*** SUPPLIED ENTRIES ***

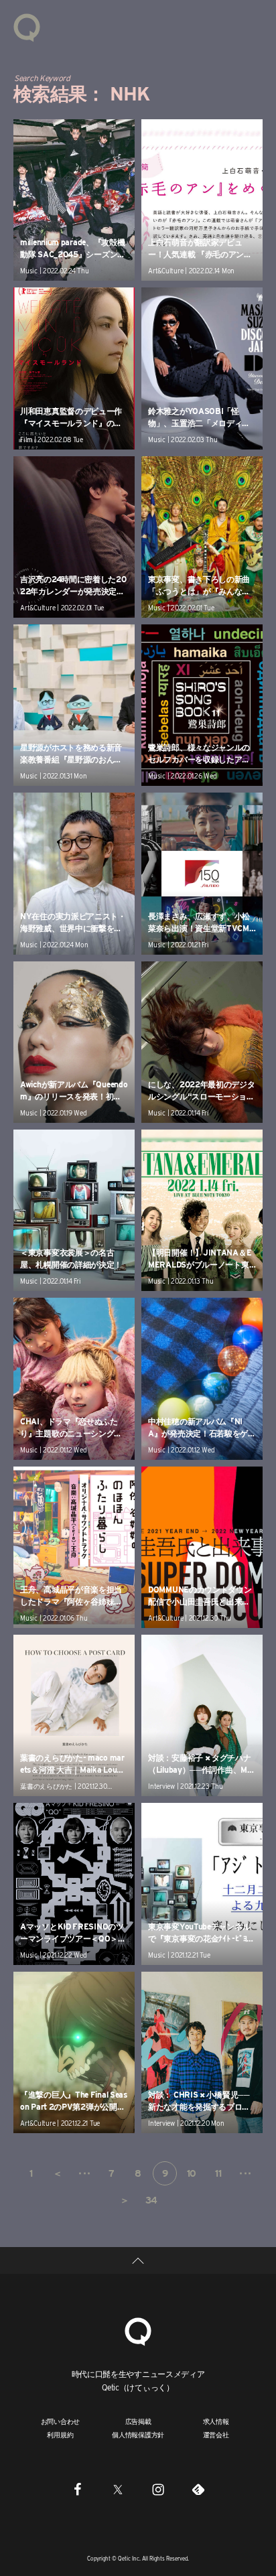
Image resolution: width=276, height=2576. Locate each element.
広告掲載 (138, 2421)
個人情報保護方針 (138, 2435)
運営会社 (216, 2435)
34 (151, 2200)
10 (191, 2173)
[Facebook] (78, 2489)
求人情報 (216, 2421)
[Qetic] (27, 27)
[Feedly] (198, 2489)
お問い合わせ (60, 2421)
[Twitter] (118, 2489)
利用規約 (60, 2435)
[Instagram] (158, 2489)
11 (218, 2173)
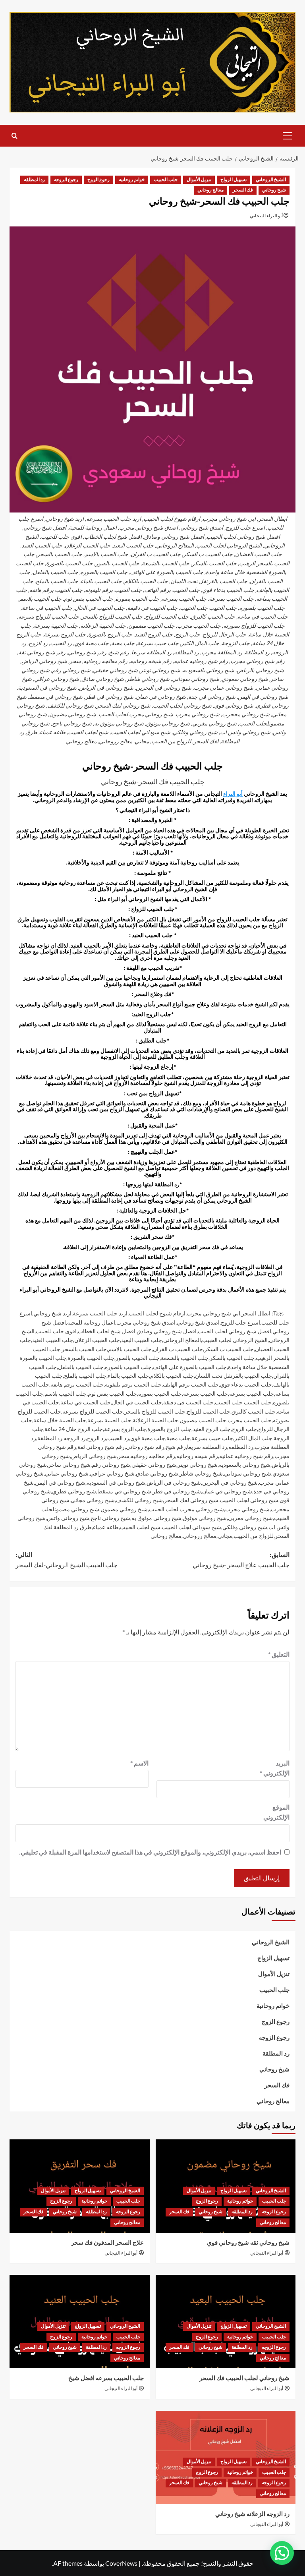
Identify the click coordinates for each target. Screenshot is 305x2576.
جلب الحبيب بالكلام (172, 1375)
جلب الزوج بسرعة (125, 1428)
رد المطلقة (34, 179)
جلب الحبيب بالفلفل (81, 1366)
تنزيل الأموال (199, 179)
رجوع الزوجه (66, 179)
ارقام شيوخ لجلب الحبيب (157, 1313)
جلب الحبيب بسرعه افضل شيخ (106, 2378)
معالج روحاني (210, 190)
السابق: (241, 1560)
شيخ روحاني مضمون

*** End of SUPPLIED ENTRIES ***

| WHAT YOU ARE ASKED TO DO |
Nothing but the lines from the one with "10 (191, 2173)" up to and including the one with "جلب الحبيب بسرعه افضل شيخ (106, 2378)" should be printed, exactly as they read above. Please keep the pictures out.

| EXERCISE RESULT |
10 (191, 2173)
[Facebook] (78, 2489)
求人情報 (216, 2421)
[Qetic] (27, 27)
[Feedly] (198, 2489)
お問い合わせ (60, 2421)
[Twitter] (118, 2489)
利用規約 (60, 2435)
[Instagram] (158, 2489)
11 (218, 2173)
Identify the click coordinates for each target. Screenshot is 305x2576.
جلب الحبيب بالكلام (172, 1375)
جلب الزوج بسرعة (125, 1428)
رد المطلقة (34, 179)
جلب الحبيب بالفلفل (81, 1366)
تنزيل الأموال (199, 179)
رجوع الزوجه (66, 179)
ارقام شيوخ لجلب الحبيب (157, 1313)
جلب الحبيب بسرعه افضل شيخ (106, 2378)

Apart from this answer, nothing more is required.